Потому что… ну ведь не с краю же им размещаться. Военный лагерь есть военный лагерь, обитатели его просто обязаны ожидать нападения. А при атаке именно крайние шатры в первую очередь попадут под раздачу.
И наоборот, чем дальше от края, тем безопаснее.
8
От герцога Нора уходила в расстроенных чувствах. Хотя, казалось бы, чего расстраиваться? Все равно ничего хорошего от этого скота ждать не приходилось.
Едва объявив привал, его тусклое сиятельство затребовал Нору к себе. Срочно приспичило ему утолить свою мужскую прихоть. Что ж, по крайней мере, не уподобился кобелям, что лезут на любую, попавшуюся им на глаза, сучку прямо на ходу, особо времени для этого не выбирая.
А может, как раз привал Карл Дерзкий и объявил оттого, что невтерпеж сделалось? Если так, то оставалось гадать, почему у герцога Одербургского не отрос пушистый хвост, а нос не сделался черным и мокрым.
Но и похотливая настырность его сиятельства была лишь полбеды. Преклоняясь перед грубой силой и считая ее мерилом достоинства человека, герцог решительно не понимал одной простой истины. Что любовь… пусть даже в своем сугубо плотском воплощении вообще-то предполагает взаимность. И должна приносить радость и удовольствие обоим, не только ему одному.
Какое там!

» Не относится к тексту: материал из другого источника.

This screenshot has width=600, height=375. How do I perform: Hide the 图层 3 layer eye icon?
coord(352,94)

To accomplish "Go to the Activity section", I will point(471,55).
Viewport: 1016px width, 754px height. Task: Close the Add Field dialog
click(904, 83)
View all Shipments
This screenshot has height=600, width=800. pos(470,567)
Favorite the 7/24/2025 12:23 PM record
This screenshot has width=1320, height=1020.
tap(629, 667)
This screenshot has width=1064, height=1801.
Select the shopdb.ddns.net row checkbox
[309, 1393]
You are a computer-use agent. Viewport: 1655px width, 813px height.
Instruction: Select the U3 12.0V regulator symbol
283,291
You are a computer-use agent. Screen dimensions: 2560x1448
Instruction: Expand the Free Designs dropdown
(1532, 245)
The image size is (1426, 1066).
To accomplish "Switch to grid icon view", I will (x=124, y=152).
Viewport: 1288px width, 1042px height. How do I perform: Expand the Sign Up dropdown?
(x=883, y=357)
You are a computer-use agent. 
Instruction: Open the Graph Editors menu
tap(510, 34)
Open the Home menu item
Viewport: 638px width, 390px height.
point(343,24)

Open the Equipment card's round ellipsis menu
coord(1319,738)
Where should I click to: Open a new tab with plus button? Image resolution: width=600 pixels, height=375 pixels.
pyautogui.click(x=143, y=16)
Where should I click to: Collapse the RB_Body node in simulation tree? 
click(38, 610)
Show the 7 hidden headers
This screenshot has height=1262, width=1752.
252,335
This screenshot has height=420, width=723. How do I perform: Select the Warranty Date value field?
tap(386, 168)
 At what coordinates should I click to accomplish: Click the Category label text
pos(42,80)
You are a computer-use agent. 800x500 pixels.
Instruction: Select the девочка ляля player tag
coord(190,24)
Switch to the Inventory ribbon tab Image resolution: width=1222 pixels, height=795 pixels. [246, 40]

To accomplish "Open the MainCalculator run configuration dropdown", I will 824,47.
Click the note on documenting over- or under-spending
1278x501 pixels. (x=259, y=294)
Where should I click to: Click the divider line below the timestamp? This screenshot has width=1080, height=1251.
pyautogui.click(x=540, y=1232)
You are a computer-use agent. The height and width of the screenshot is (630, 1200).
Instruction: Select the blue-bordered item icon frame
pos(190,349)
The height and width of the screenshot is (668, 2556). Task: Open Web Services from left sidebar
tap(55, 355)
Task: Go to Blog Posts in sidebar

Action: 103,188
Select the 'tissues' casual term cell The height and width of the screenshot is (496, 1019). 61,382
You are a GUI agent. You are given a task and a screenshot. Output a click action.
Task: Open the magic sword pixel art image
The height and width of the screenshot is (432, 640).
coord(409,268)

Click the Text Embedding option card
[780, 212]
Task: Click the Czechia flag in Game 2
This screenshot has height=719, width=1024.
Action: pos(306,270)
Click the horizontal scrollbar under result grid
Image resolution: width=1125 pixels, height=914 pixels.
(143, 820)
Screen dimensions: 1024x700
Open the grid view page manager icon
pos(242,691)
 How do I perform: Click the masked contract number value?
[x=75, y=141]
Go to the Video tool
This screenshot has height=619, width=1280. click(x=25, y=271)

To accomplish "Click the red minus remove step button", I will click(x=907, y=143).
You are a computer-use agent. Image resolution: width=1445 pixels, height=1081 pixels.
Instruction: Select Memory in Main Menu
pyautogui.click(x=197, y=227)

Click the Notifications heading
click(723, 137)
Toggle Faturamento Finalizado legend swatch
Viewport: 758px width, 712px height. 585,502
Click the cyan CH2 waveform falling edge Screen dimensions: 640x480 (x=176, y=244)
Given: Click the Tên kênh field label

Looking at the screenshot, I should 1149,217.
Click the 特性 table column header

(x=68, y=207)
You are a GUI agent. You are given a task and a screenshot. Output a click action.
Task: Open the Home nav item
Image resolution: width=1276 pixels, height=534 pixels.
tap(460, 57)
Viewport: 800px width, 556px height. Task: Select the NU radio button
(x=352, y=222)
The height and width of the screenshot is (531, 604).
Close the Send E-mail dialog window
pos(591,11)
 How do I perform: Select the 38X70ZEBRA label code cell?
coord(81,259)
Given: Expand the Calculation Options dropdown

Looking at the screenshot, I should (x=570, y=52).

Возможно, герцог и слова-то такого не знал — «любовь». Всякий раз, когда он уединялся с Норой, удовольствие сиятельство стремился принести только себе. К женщине же относясь как к рабыне… нет, даже к игрушке. С которой можно обращаться, как ему заблагорассудится.
Как угодно… но предпочитал герцог раз за разом, чем грубее и унизительнее для Норы, тем лучше. Чего стоили только его вопли «давай, сучка!» или «давай, тварь!» А когда очередное, с позволенья сказать, «свидание» приходило к концу, растрепанная и мокрая от пота Нора чувствовала себя так, будто ее подержало в пасти да основательно пожевало огромное чудище. И, разумеется, все болело… там… внизу.